365メディカルでは、医療機関がWEB上で整理すべき情報、施設基準、証憑管理、医療DX対応を支援しています。制度改定やガイドライン対応に不安がある場合は、まずは現状整理からご相談ください。
医療情報システムの保守やセキュリティ更新などを外部事業者へ委託している医療機関を指す考え方です。委託していても、事業者選定や契約内容確認は医療機関側の重要な責任です。
医療機関とベンダーの間で、誰が何をどこまで担当するかを明確にすることです。契約書、SLA、約款で文書化することが重要です。
製造業者・サービス事業者による医療情報セキュリティ開示書です。製品やクラウドサービスのセキュリティ機能、運用体制、委託範囲を確認するために使います。
Software Bill of Materialsの略で、ソフトウェア部品表のことです。ソフトウェアがどの部品で構成されているかを把握し、脆弱性発見時の影響確認に役立ちます。
Service Level Agreementの略で、サービスレベル合意書です。障害時の対応時間、保守範囲、復旧目標などを明確にする文書です。

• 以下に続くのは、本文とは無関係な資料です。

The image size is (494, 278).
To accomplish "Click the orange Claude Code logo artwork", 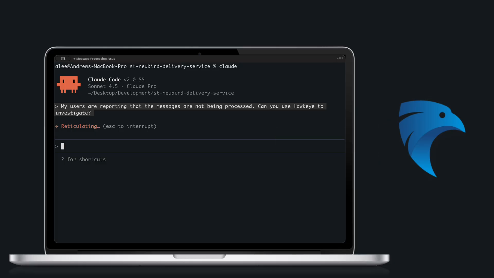I will tap(68, 85).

Software as a Serviceの略で、クラウド上で提供されるソフトウェアサービスです。クラウド型電子カルテや予約システムなどが該当します。
Virtual Private Networkの略です。外部から院内システムへ接続する際に使われる仕組みで、リモート保守では接続管理やログ管理が重要になります。
パスワードに加え、スマートフォンアプリ、ワンタイムコード、ICカード、生体認証などを組み合わせて本人確認を行う仕組みです。

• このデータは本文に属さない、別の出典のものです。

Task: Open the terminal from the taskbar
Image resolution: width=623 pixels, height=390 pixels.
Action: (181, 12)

Business Continuity Planの略で、事業継続計画です。医療機関では、災害やサイバー攻撃、システム障害時にも診療を継続するための計画を指します。
ネットワークから切り離された状態で保管するバックアップです。ランサムウェア攻撃時にバックアップまで暗号化されるリスクを下げます。